Field | Data type | Description
:--- | :--- | :---
`name`| String | The name of the model. |
`version` | String | The version number of the model. Since OpenSearch does not enforce a specific version schema for models, you can choose any number or format that makes sense for your models. |
`model_format` | String | The portable format of the model file. Currently only supports `TORCH_SCRIPT`. |
[`model_config`](#the-model_config-object) | JSON object | The model's configuration, including the `model_type`, `embedding_dimension`, and `framework_type`. |
`url` | string | The URL where the model is located. |
### The `model_config` object
| Field | Data type | Description |
| :--- | :--- | :--- |
| `model_type` | String | The model type, such as `bert`. For a Huggingface model, the model type is specified in `config.json`. For an example, see the [`all-MiniLM-L6-v2` Huggingface model `config.json`](https://huggingface.co/sentence-transformers/all-MiniLM-L6-v2/blob/main/config.json#L15).|
| `embedding_dimension` | Integer | The dimension of the model-generated dense vector. For a Huggingface model, the dimension is specified in the model card. For example, in the [`all-MiniLM-L6-v2` Huggingface model card](https://huggingface.co/sentence-transformers/all-MiniLM-L6-v2), the statement `384 dimensional dense vector space` specifies 384 as the embedding dimension. |
| `framework_type` | String | The framework the model is using. Currently, we support `sentence_transformers` and `huggingface_transformers` frameworks. The `sentence_transformers` model outputs text embeddings directly, so ML Commons does not perform any post processing. For `huggingface_transformers`, ML Commons performs post processing by applying mean pooling to get text embeddings.

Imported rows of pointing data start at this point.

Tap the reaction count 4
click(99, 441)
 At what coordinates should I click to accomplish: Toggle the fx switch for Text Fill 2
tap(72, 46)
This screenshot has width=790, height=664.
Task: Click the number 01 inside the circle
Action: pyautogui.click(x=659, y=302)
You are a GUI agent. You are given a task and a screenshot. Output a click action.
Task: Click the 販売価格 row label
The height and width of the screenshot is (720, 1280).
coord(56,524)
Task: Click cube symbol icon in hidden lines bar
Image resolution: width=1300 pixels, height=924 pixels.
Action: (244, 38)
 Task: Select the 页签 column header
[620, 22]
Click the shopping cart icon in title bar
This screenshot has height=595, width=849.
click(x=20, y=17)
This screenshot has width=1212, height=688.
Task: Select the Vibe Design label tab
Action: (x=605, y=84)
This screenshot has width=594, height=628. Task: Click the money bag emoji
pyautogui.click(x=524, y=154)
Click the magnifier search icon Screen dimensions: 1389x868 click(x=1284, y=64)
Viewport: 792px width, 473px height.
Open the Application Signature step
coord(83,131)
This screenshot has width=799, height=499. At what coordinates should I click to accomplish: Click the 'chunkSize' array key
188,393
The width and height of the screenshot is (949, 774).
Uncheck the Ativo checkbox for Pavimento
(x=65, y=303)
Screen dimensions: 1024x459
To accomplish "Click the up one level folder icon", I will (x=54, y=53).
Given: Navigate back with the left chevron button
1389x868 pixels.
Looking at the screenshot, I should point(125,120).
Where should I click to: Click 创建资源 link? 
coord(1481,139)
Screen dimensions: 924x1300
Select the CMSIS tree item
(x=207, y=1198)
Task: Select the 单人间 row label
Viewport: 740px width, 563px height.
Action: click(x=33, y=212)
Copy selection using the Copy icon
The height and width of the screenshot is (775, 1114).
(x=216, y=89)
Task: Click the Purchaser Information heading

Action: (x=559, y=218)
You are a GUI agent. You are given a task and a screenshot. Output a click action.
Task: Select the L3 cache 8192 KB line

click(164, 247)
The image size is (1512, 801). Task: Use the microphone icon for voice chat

See the example [`all-MiniLM-L6-v2` Huggingface model](https://huggingface.co/sentence-transformers/all-MiniLM-L6-v2) for more details. |
| `all_config` _(Optional)_ | String | This field is used for reference purposes. You can specify all model configurations in this field. For example, if you are using a Huggingface model, you can minify the `config.json` file to one line and save its contents in the `all_config` field. Once the model is uploaded, you can use the get model API operation to get all model configurations stored in this field. |
You can further customize a pre-trained sentence transformer model's post-processing logic with the following optional fields in the `model_config` object.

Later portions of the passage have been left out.